Reproduce the full Valentine's Day passage below word for word, with no changes.

#### [Provided text]
----
It's 3:42am and I am awake. I got up about an hour ago to help Grey use the bathroom, and after lying in bed for that long thinking and feeling progressively hungrier- I decided to get up and write and eat cereal.
I was thinking about Valentine's Day.
At first, I was just thinking about Travis' and my first date, which was on January 8, 2009. I was trying to remember how long it took before we were "officially dating."
I guess it couldn't have taken long, because I know that by Valentine's Day a month later- we were in it to win it.
Travis showed up with flowers at my apartment early on Valentine's Day morning. We built a fort in the living room. A silly, semi-private space where we could make-out away from the judgey eyes of my roommates and read Harry Potter aloud to each other in silly voices.
(Obviously, Travis was being forced early in our relationship to read the HP books- since he never had. I'm glad that I forced him to read them while we were dating and he was still trying to impress me. There's no way I could get him to take on such a time-consuming endeavor now!)
In addition to flowers, Travis had also bought us matching beach cruisers. Yeah.
----
#### [Data extracts]

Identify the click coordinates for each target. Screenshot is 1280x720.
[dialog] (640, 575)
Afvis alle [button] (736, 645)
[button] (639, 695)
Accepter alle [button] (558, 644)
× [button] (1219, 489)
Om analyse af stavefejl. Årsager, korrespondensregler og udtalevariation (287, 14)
----
#### [Solution to this task]
It's 3:42am and I am awake. I got up about an hour ago to help Grey use the bathroom, and after lying in bed for that long thinking and feeling progressively hungrier- I decided to get up and write and eat cereal.
I was thinking about Valentine's Day.
At first, I was just thinking about Travis' and my first date, which was on January 8, 2009. I was trying to remember how long it took before we were "officially dating."
I guess it couldn't have taken long, because I know that by Valentine's Day a month later- we were in it to win it.
Travis showed up with flowers at my apartment early on Valentine's Day morning. We built a fort in the living room. A silly, semi-private space where we could make-out away from the judgey eyes of my roommates and read Harry Potter aloud to each other in silly voices.
(Obviously, Travis was being forced early in our relationship to read the HP books- since he never had. I'm glad that I forced him to read them while we were dating and he was still trying to impress me. There's no way I could get him to take on such a time-consuming endeavor now!)
In addition to flowers, Travis had also bought us matching beach cruisers. Yeah.